Topic: Two wires to one connection, or 45-degree connection?

Sometimes a circuit requires two parallel wires going between two nodes. One way this is represented is seen in the attached image. The ground connection is made by two wires in parallel (PA10 and PA9). The diagram represents this with one wire connected to the battery connector at 90 degrees, and the other wire connected at 45 degrees (or, as seen at the ground symbol, both wires enter at 45 degrees).

Is it possible to replicate this type of drawing with QET? If so, how? I haven't been able to figure it out so far.
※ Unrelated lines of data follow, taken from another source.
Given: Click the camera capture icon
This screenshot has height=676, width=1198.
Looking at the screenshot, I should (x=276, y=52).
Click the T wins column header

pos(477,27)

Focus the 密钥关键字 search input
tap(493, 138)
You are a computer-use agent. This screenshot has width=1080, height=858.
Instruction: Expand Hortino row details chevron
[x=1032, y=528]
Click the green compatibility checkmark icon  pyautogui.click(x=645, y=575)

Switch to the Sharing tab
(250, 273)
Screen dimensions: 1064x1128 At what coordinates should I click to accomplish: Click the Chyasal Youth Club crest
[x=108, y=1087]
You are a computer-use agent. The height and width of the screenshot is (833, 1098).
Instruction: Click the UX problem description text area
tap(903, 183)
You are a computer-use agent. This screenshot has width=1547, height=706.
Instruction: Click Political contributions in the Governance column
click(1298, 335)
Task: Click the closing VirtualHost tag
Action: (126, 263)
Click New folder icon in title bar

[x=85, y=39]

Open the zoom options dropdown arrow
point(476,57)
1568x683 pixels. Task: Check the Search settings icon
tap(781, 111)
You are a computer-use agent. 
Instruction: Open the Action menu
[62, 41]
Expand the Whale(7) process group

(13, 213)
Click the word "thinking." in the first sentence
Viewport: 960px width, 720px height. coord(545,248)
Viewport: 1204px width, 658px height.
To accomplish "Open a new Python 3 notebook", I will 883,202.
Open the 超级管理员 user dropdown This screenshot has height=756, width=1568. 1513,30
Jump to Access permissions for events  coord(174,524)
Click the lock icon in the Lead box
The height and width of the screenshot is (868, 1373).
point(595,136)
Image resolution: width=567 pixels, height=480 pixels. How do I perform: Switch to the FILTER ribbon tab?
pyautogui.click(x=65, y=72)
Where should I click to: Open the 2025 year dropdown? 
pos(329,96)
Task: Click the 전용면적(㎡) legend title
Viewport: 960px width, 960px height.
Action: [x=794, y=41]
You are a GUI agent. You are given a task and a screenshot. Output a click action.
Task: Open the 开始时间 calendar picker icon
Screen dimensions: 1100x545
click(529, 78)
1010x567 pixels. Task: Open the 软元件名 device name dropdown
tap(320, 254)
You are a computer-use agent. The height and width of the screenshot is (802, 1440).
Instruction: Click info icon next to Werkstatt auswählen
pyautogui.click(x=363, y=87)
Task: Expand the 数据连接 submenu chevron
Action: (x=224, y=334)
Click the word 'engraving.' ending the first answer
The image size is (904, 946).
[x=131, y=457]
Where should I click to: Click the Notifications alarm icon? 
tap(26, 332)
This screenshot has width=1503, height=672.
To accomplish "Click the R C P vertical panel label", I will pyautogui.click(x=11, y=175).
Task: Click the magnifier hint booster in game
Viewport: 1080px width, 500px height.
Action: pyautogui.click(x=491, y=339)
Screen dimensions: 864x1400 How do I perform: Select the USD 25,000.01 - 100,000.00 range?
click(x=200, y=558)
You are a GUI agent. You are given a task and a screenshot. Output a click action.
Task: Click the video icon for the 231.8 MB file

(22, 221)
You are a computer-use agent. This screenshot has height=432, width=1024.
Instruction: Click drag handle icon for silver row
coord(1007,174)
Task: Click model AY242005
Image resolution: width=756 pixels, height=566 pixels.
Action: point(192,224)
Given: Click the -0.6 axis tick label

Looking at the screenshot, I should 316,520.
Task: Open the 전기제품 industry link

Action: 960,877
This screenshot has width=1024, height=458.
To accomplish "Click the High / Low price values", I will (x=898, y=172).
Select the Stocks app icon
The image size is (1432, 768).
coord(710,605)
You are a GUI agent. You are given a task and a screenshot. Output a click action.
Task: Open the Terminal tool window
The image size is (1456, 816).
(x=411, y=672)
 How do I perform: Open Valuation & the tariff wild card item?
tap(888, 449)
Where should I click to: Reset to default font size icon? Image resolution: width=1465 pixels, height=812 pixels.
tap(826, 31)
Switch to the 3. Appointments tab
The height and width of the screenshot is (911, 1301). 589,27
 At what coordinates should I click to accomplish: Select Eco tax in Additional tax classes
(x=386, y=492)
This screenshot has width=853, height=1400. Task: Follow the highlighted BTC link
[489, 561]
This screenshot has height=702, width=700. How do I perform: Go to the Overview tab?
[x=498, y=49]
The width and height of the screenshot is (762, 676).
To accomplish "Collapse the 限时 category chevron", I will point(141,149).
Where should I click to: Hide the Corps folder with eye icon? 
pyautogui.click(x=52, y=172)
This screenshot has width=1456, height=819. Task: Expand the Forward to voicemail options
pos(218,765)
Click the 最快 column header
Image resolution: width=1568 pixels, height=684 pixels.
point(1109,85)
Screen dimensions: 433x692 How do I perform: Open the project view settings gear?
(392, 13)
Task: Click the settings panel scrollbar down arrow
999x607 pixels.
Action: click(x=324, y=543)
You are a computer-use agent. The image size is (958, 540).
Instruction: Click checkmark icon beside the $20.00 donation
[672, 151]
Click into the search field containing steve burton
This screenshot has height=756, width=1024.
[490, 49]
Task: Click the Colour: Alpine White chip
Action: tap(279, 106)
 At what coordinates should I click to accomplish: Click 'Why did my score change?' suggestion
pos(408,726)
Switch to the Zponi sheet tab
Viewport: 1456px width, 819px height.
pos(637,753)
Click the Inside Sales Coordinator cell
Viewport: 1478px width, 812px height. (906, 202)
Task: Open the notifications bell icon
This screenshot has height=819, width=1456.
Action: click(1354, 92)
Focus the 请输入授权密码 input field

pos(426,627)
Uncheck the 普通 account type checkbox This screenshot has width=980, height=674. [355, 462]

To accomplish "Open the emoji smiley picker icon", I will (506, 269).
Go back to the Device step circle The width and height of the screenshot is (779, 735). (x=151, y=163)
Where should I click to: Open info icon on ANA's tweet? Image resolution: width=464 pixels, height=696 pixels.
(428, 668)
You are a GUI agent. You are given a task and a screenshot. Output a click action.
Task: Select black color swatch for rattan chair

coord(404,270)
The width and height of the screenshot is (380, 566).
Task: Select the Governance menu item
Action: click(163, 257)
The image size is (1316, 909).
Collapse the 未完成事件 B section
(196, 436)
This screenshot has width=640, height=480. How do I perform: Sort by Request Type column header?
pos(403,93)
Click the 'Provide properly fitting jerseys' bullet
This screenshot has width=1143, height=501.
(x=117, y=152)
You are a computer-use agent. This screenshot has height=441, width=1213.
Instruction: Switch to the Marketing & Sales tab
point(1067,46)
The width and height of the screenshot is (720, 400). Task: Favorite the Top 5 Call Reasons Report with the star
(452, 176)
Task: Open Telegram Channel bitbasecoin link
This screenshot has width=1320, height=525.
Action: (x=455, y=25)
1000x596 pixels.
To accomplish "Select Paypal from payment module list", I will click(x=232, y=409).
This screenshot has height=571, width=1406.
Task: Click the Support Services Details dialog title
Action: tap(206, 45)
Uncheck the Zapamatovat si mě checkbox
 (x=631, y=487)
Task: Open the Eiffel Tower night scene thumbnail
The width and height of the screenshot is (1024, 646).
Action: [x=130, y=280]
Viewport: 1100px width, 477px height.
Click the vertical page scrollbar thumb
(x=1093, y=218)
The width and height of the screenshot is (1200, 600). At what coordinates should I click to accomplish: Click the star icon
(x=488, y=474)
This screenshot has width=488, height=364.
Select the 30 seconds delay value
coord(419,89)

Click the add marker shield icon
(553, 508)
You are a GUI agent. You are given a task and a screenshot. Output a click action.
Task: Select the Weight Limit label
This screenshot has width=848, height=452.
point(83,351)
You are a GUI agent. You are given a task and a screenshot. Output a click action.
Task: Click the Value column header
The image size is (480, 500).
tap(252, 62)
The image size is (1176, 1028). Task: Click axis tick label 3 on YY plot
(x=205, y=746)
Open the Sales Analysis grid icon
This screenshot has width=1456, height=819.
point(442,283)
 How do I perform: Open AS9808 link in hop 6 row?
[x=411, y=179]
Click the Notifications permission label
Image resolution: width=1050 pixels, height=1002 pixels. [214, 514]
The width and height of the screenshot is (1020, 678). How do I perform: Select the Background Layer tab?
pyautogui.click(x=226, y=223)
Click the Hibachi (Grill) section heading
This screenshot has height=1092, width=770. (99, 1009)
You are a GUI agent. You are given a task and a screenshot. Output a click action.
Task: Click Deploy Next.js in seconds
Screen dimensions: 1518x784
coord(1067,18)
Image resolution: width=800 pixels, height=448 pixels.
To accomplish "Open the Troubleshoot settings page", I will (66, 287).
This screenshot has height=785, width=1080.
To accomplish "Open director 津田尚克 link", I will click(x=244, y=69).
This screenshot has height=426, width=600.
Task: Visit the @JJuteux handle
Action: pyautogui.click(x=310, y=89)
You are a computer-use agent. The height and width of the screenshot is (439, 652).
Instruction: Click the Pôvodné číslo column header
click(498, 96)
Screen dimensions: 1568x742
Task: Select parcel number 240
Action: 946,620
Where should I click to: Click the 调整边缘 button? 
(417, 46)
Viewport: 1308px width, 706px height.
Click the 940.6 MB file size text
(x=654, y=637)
If not, are there any alternative methods that you could suggest to represent two wires attached to the same post?

Post's attachments

Annotation 2019-09-23 141709.png, 21.12 kb, 722 x 626
Annotation 2019-09-23 141709.png 21.12 kb, 227 downloads since 2019-09-23 

2 (edited by Calypso 2019-09-24 06:42:27)

Re: Two wires to one connection, or 45-degree connection?

Hello,

you can create your own elements, these must have the property as a terminal strip in the element editor so that the conductor properties can be continued.

With best regards


Stebo

Post's attachments

image.png, 2.17 kb, 542 x 114
image.png 2.17 kb, 248 downloads since 2019-09-24 

Re: Two wires to one connection, or 45-degree connection?

https://download.qelectrotech.org/qet/forum_img/test11.png

"Le jour où tu découvres le Libre, tu sais que tu ne pourras jamais plus revenir en arrière..."

Re: Two wires to one connection, or 45-degree connection?

Thanks for the workaround suggestions! 

I made a custom part after posting just to keep moving forward. I think I prefer the terminal-strip elements idea (thanks Stebo). That way I wouldn't need to make 1-, 2-, and 3- terminal versions of many different parts.